Mphasis is planting a flag in what many enterprises are groping toward: an internal “agency layer” that turns scattered AI experiments into governed, outcome‑driven systems. Tria’s Insight‑Foresight‑Execute stack formalizes patterns we’re seeing elsewhere — knowledge graphs, decision intelligence and agent orchestration — but with an explicit focus on governance and recurring, platform‑style revenue rather than one‑off consulting.([prnewswire.co.uk](https://www.prnewswire.co.uk/news-releases/mphasis-launches-mphasis-tria-a-first-of-its-kind-enterprise-agency-platform-governed-front2backaccelerates-mphasis-evolution-into-a-platform-led-ai-enterprise-302782990.html))

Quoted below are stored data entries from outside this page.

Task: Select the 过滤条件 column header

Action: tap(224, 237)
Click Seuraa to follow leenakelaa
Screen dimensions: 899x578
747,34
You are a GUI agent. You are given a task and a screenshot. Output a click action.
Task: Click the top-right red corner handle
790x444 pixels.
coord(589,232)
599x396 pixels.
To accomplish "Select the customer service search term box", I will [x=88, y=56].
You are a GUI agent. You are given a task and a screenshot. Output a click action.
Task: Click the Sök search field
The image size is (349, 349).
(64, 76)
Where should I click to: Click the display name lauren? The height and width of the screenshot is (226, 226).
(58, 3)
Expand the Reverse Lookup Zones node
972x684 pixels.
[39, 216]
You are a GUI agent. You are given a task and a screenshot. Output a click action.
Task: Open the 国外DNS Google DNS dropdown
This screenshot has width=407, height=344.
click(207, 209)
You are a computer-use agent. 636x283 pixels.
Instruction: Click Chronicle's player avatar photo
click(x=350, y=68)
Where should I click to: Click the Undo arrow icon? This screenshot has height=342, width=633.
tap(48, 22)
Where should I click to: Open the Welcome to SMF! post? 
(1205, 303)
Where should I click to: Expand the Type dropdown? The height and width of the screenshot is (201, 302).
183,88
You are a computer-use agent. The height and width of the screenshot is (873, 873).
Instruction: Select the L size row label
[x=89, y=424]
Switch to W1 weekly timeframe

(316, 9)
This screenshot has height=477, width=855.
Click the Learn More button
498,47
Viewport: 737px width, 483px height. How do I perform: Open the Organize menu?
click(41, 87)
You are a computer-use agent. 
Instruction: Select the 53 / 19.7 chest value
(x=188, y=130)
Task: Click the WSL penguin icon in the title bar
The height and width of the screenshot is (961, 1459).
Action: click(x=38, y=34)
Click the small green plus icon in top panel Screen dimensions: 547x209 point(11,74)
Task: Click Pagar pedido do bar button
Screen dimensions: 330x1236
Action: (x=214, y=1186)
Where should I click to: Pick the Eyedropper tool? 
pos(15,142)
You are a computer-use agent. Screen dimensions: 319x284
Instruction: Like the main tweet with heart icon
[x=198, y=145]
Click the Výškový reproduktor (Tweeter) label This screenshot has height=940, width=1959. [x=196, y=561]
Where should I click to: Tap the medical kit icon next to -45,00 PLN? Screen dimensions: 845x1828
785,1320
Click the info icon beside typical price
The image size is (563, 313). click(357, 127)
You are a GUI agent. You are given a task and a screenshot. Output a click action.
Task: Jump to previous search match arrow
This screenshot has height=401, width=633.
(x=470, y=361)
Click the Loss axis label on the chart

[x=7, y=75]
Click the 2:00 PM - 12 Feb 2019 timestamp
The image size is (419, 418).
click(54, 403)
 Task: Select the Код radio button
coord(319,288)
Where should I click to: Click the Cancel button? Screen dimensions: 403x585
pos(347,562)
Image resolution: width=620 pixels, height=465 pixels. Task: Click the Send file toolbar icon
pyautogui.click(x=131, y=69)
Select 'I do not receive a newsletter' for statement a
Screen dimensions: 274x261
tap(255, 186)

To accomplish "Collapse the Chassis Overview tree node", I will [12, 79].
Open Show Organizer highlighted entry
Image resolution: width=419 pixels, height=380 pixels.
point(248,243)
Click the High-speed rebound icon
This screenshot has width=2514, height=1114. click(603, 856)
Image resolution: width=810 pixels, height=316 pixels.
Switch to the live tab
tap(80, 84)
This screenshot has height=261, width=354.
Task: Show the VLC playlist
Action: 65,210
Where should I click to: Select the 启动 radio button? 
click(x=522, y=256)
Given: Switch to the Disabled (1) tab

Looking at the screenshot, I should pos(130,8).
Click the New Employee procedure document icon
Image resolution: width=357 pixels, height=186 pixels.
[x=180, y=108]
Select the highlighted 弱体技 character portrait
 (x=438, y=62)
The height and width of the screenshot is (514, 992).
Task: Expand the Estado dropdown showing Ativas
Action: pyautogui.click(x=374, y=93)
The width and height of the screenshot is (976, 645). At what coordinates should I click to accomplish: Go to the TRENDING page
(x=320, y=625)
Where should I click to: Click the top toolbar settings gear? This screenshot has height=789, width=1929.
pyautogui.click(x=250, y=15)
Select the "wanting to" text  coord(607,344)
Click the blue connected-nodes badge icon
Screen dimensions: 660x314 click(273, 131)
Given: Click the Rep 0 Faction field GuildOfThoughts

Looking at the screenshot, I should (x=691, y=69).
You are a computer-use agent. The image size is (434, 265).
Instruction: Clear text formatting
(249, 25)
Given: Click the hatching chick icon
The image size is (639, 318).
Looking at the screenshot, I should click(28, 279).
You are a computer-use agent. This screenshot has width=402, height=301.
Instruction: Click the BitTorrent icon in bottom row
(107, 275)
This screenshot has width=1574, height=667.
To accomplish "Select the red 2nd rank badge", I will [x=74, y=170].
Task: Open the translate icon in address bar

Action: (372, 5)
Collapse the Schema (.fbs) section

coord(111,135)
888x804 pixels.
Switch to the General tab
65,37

From an AGI‑race perspective, the significance is architectural. As organizations move from single‑task copilots to fleets of agents operating on shared context, the winners won’t just be the labs with the best models; they’ll be the firms that can manage thousands of semi‑autonomous processes safely. A platform like Tria aims to be that control plane, deciding which models to use, how to route data, and when to let agents act versus escalate to humans. If it works, it reduces friction for enterprises to plug in ever‑more capable frontier models, effectively accelerating deployment cycles as model capabilities improve.
It also signals that Indian IT services giants don’t intend to be displaced by cloud providers’ native AI stacks. Instead, they’re attempting to wrap those primitives (including models from OpenAI, Anthropic, Google and Chinese vendors) in their own opinionated platforms. That keeps them relevant in the value chain and gives them leverage in steering how, and how fast, AGI‑like systems are rolled into production.